Jun 022008

My trek through Egypt was finally coming to a close. I’d delayed my return flight to the US twice, and couldn’t push it back any further – I’d be flying directly from Tel Aviv to New York for a friend’s wedding on my way back home to LA. It was time to start working my way back to Israel.

Mike and I decided to catch a bus from Sharm El’Sheikh to Dahab so we could finish a few diving trips we’d postponed last time in hopes of getting my camera fixed in Cairo. As soon as we arrived, one of the hotel touts from last time remembered us. He gave us a lift into town and we set up camp.

You know what? The vibe in Dahab really is nice. Sharm is more fun, no doubt, but Dahab is just so…chill. Relaxing. Sure, the restaurant touts do bother you a bit when walking on the promenade, but after experiencing the rest of Egypt I realized that this is nothing.

We checked into the Jasmine hotel and relaxed for a bit in the temperate sea breeze, catching up on e-mails and blog notes (of course). Then, while walking through one of the town’s commercial promenades, a young man working in a Sheesha store with whom we’d chatted briefly on our previous visit noticed us. He invited us in to smoke with him, “just as friends.” We sat in that shop chatting and smoking for nearly an hour, and he never asked us for a thing.

Man, so different from non-Sinai Egypt.

I really liked that kid. But at the same time, I felt really bad for him. He was only 22 years old, living in a little room in the back of the shop with 3 other guys. He works 15 hrs a day 7 days a week.

When closing time came around Mike and I dropped by Tree Bar for a couple beers and then called it a night. In typical Dahab style, the vibe was “chill.”

The next morning we rented a pair of bikes and rode North from town to a couple of the more distant dive spots. Unfortunately, Mike was still feeling sick from Sharm, and after an hour or so the pace started to plummet. The super-strong desert wind didn’t help. And the meat in the bolognaise sauce we ordered at a restaurant near the dive spot was definitely rotten 😆

Good thing the diving was fantastic – we even saw an Eagle Ray!

At the end of the day we returned to our hotel for a nice, refreshing shower…in saltwater.
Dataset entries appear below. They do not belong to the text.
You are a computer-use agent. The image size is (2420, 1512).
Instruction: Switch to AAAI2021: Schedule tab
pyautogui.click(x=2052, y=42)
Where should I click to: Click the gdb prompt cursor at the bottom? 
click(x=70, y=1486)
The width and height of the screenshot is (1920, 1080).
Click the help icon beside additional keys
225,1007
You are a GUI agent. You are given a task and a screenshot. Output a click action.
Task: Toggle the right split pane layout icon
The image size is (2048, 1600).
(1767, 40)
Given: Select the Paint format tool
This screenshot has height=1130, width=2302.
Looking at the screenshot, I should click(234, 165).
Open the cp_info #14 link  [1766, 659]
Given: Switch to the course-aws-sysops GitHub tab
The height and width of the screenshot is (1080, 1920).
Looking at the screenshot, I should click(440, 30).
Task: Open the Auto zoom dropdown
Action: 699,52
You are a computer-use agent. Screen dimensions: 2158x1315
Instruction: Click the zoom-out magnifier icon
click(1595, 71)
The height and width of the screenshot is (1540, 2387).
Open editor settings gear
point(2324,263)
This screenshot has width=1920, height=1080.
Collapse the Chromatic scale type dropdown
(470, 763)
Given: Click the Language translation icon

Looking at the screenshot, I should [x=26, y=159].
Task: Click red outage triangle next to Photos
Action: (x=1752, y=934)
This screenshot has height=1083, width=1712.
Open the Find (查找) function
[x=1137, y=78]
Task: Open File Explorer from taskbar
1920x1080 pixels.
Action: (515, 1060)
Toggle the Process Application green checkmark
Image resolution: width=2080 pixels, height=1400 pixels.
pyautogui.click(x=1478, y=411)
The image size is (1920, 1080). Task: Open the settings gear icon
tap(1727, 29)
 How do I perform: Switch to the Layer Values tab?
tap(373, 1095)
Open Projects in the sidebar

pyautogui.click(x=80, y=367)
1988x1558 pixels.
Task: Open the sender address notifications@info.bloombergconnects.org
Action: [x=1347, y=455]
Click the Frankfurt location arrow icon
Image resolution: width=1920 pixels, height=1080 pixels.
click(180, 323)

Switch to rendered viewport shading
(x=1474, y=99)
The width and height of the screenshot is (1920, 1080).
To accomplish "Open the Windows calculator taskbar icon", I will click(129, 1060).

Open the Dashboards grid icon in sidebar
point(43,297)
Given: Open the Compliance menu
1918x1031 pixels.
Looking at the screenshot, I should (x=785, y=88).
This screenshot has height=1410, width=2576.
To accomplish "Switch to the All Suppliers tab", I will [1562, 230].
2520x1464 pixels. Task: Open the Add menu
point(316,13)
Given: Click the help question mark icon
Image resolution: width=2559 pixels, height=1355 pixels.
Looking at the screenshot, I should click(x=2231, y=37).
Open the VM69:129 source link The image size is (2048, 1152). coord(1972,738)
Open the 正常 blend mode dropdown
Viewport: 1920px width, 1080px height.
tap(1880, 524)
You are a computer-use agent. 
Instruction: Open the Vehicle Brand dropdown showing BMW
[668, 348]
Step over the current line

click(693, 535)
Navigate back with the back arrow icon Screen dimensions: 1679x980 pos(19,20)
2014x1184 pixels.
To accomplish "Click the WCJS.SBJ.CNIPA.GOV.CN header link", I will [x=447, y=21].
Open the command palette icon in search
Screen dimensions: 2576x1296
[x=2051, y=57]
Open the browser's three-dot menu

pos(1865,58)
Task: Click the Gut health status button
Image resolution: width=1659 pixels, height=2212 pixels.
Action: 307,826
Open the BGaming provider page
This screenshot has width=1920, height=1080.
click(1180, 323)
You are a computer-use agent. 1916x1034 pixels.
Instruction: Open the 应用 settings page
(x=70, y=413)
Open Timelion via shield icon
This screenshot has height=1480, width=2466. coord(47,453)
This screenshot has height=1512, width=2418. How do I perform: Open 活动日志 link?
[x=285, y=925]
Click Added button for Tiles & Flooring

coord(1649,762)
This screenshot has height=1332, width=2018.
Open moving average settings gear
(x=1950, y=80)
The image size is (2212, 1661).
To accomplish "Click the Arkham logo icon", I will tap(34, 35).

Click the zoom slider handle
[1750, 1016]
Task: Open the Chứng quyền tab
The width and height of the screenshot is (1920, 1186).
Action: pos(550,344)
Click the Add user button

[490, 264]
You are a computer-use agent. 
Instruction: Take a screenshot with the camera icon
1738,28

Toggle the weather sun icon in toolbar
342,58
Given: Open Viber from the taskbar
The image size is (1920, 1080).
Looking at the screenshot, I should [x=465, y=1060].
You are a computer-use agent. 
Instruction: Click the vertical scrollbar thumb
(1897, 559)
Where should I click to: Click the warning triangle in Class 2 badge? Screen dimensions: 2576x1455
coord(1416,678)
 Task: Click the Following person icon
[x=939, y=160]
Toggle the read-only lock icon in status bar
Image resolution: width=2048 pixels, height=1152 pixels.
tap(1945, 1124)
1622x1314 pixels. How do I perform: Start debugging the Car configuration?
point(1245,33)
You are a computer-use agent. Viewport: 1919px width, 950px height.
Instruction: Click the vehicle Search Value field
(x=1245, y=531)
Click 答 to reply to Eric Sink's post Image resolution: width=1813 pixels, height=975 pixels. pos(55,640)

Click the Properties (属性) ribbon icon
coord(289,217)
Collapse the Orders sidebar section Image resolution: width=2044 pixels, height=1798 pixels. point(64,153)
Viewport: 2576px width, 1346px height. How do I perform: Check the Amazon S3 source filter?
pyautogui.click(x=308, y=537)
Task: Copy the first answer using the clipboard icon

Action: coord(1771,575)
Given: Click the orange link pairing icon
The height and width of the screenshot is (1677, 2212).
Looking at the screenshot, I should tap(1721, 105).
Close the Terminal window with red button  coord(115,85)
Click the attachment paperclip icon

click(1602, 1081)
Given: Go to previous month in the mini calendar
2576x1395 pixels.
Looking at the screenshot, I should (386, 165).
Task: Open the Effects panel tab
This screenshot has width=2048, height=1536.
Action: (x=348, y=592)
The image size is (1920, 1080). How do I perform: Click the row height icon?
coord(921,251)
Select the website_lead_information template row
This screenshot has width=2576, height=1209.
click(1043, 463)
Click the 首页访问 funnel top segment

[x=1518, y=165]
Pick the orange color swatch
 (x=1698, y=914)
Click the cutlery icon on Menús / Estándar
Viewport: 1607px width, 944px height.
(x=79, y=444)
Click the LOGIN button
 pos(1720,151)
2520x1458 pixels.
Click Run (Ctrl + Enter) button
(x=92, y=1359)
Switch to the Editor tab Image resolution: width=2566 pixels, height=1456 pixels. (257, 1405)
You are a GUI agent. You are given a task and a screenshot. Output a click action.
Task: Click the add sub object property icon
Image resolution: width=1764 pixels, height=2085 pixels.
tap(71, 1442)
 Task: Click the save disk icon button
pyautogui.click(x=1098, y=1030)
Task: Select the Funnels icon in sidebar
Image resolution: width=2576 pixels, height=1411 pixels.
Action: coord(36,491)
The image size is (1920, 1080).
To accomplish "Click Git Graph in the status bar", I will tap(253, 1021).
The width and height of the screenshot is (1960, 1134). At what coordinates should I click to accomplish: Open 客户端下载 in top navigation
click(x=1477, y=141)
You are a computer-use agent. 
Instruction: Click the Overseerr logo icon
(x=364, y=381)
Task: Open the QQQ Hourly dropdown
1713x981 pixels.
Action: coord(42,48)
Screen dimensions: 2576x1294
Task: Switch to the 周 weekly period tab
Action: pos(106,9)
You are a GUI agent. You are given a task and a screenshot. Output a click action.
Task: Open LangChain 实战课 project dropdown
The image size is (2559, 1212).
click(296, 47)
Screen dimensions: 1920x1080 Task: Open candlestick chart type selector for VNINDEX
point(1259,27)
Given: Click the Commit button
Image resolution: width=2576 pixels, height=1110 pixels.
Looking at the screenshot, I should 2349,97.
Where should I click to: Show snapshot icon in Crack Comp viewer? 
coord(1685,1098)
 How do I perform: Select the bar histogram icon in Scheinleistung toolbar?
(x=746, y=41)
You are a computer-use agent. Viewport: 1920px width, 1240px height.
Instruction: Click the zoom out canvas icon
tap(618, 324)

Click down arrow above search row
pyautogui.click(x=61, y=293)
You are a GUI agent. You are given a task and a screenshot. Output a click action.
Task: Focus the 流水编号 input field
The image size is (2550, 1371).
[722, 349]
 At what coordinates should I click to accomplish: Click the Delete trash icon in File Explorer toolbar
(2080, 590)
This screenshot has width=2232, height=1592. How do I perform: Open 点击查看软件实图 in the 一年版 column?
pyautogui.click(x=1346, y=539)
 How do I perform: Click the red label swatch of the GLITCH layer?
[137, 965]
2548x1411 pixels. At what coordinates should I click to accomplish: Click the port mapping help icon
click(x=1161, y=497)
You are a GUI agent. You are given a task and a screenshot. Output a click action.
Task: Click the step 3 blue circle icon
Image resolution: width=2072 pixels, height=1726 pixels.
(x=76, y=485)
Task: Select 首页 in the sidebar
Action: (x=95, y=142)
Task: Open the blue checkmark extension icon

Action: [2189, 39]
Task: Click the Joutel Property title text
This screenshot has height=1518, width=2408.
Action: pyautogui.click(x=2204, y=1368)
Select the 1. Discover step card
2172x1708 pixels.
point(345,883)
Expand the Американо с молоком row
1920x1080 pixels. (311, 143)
Did I mention that none of the budget lodgings in Dahab have freshwater showers? Hah! 😆

The next morning, finally, after a long great trip together, it was time for Mike and I to say goodbye. His flight back to New York was several days after mine, so he decided to stay in Dahab and get a few more dives in before returning to Israel. I was running out of time and had a few things in Israel I still wanted to do.

He was a fantastic travel partner, one of the most compatible I’ve ever met – both in terms of interests and pace. Hopefully we’ll get the chance to travel together again some day.

Soon I was back across the border. Man, what an overwhelming change. Like driving 30 minutes from Tijuana, Mexico to La Jolla, CA. Just minutes away, but two completely different worlds.

The first thing I did on the Israel side of the border was to chug about a gallon of water from a nearby fountain. Hurrah for drinkable tap water! 😀

The next thing I did was pass my bag to the numbingly attractive female customs inspector.

Now that I think about it, I don’t think I said even one single word to a female – who wasn’t a tourist – for the two entire weeks in Egypt. Everyone – from taxi drivers to store clerks to restaurant waiters – was male. I did see plenty of females, although the bulk of them were entirely covered up, and in a country where I was being approached and solicited about once every five minutes, not once was I approached by a female.

Strange that I didn’t even notice. Maybe it didn’t feel quite as unnatural because I was still meeting people of both genders at the hotels and hostels where I was staying.

Once I got across the border I took a seat at the bus station to wait for a ride into Eilat. My plan was to spend one day there (I’d now passed through it twice but seen virtually nothing at all), then head back North to Tel Aviv.

Two minutes later:
“Hey man, you need a ride into town?”
“I’ve got a car and am heading that way. We’d have to wait a minute for my wife, but if you want I’d be happy to give you a lift.”
“Sure, thanks!”

They just turned out to be a really friendly Israeli couple, who despite the increasingly dangerous and crime-filled world believe that being kind and helping others should not become a lost practice. We got to chatting, and they mentioned they were heading to Tel Aviv and I was welcome to hitch a ride all the way back if I wanted.

Sure, why not. Four hours in a car with two nice people sounds better than six in an uncomfortable bus any day – even if it did mean I had to miss out on Eilat. I got my fill of Red Sea resorts in Sinai 🙂

The whole way home we chatted about life, travel, and world political issues. Then when I realized we were passing through Jerusalem, I asked to be dropped off. They obliged happily, asking for nothing more than a handshake and my e-mail address.

Ahh, so nice** 🙂

(Note: This entry was originally posted on Aug 4; I later changed the date to fit the chronology of events.)

  3 Responses to “Sharm to Dahab to Jerusalem”

  1. cool…..I can’t wait to go

  2. Are u planning a trip to Israel??